*** Text provided

The turning point came when the government announced the country's two first cases on March 2. Dozens of other infections were confirmed over the next couple of weeks, prompting Widodo's administration to finally take serious measures, including ordering nationwide social distancing and suspending all nonessential activities.
But for many, it was too little, too late.
"This outbreak affected my life worse than a tsunami," said Risti Ameliana, a resident of Jakarta, Indonesia's capital. "But falling trust in government makes it harder, as this is a global pandemic."
Bivitri Susanti, a law and political analyst from Indonesia's Jentera School of Law, said Widodo's scramble to curb the virus after a late start had caused confusion among his government ministers in issuing regulations.
"Jokowi was too slow in leading the war against this pandemic crisis," she said, using Widodo's popular nickname. "Instead, he showed his weak leadership."

******
*** Provided records

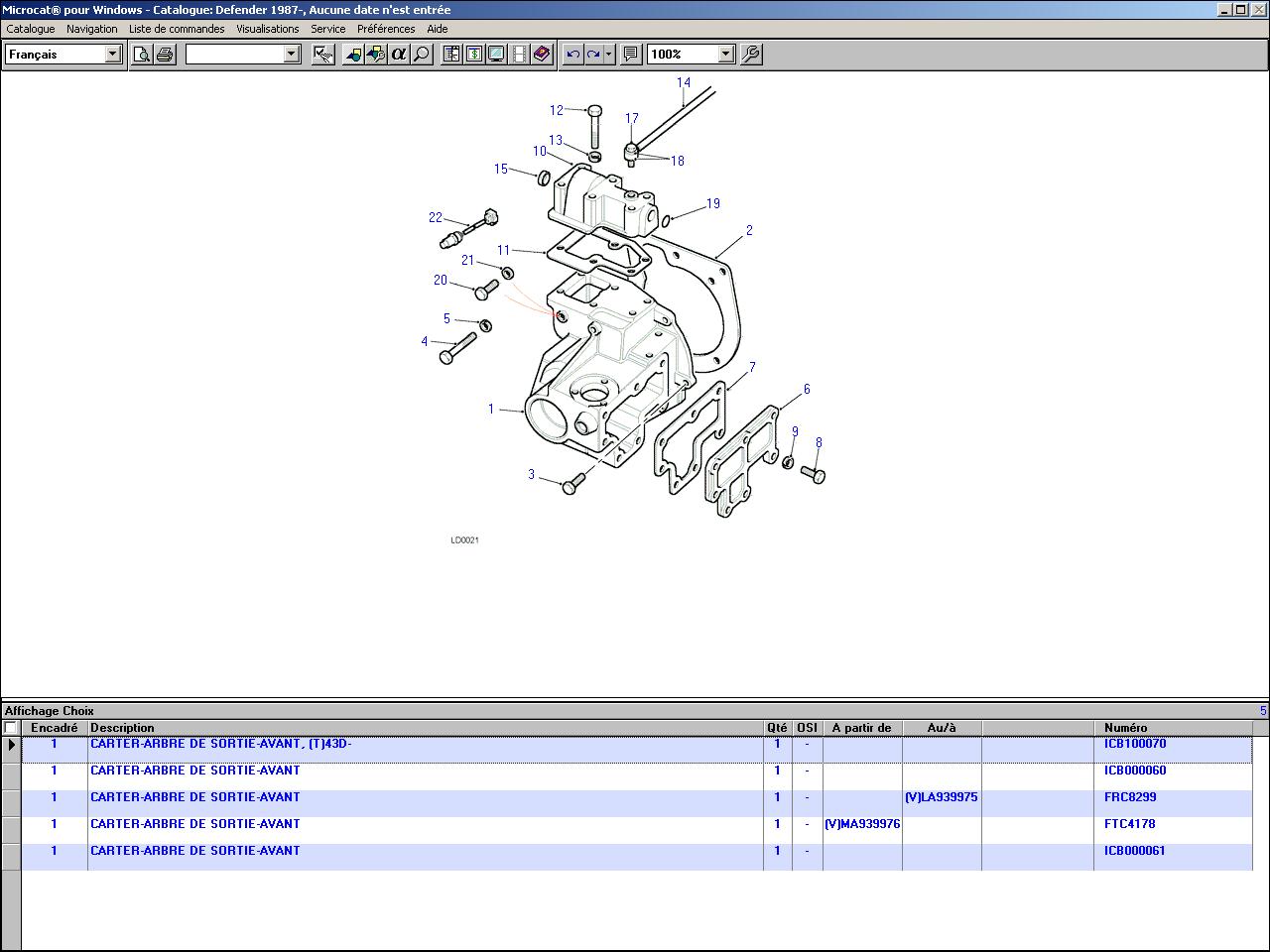Click the red book icon

point(542,55)
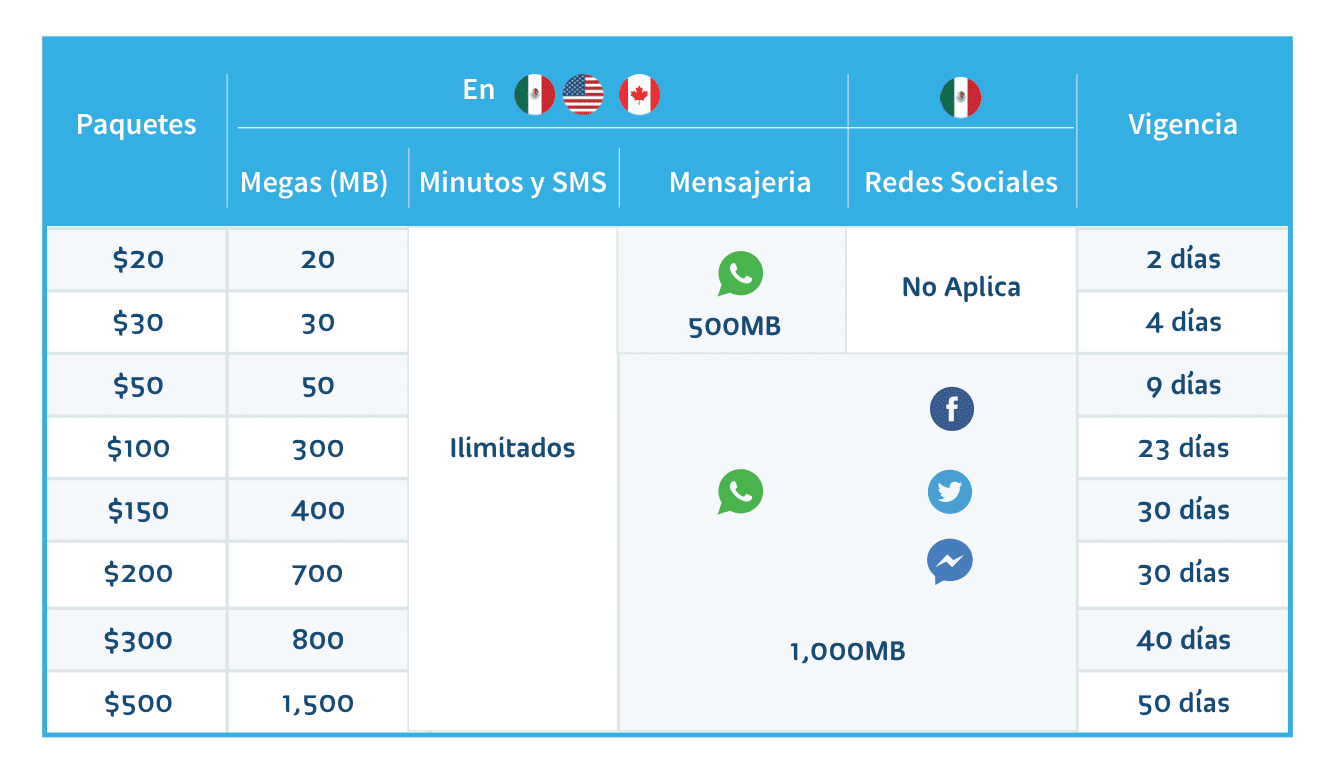The width and height of the screenshot is (1326, 769).
Task: Click the Canada flag icon
Action: [x=639, y=95]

******

**Exercise goal:**
Reproduce the passage on Indonesia's coronavirus response word for word, starting at "Bivitri Susanti, a" and ending at "in issuing regulations.".

**Exercise solution:**
Bivitri Susanti, a law and political analyst from Indonesia's Jentera School of Law, said Widodo's scramble to curb the virus after a late start had caused confusion among his government ministers in issuing regulations.